In 2014, MacCartney became a certified lymphedema therapist, making her a specialist in the evaluation, education and treatment of the condition, which involves local fluid retention most commonly in the arms or legs. “Becoming a certified lymphedema therapist became my project.”
Some projects are personal, like competitive bodybuilding. It was during college, when the former dancer and high school lacrosse player started working out in a gym and lifting weights when the bodybuilding “bug” bit her. “For 12 years, I wanted to compete but I was too afraid,” she recounts. At the end of 2012, she mustered the courage to step on stage. “I won my first two shows,” she says, proudly.
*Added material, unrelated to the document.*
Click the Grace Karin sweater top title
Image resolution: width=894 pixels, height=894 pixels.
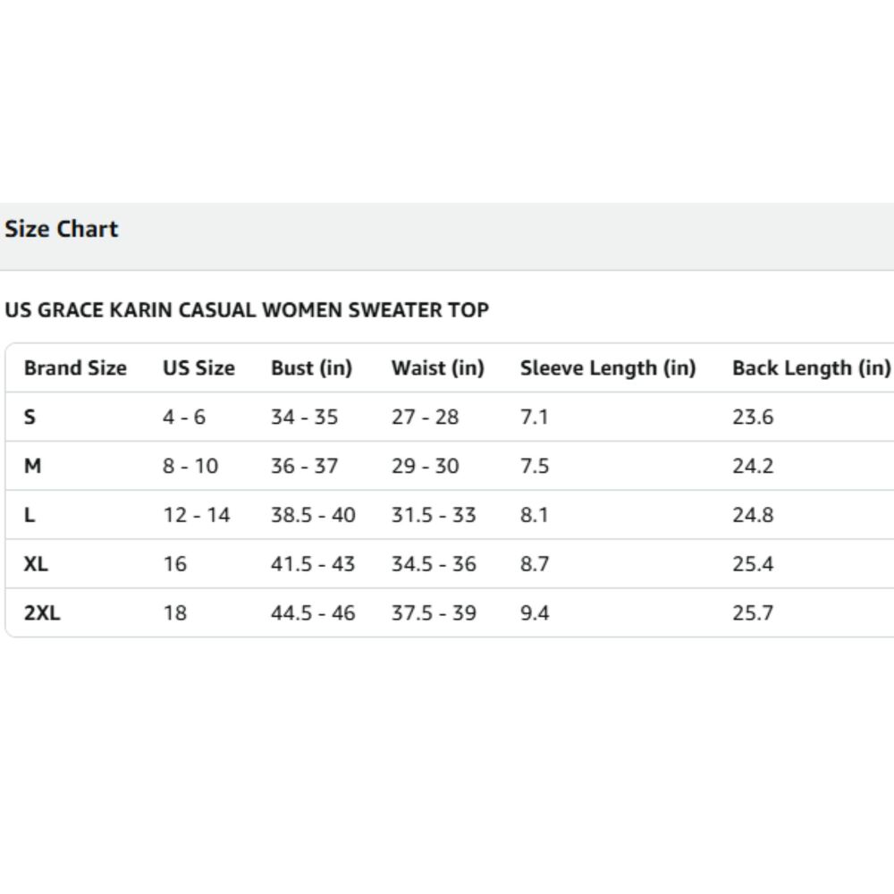(247, 309)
MacCartney approaches bodybuilding as she does everything else: with discipline and dedication. She begins every day with an hour-long 5:30 a.m. workout before heading to work, equipped with meals of chicken, vegetables, rice and sweet potatoes. After work, she hits the gym again. “When I’m dedicated to getting something done, it gets done,” she says. “I get home at 7 or 8 p.m., pack up my meals for the next day, and do it all over again.”
Such dedication has taught her that taking on challenges is the best remedy for self-doubt. “Don’t ever sell yourself short,” she says. “Don’t ever say you can’t do something.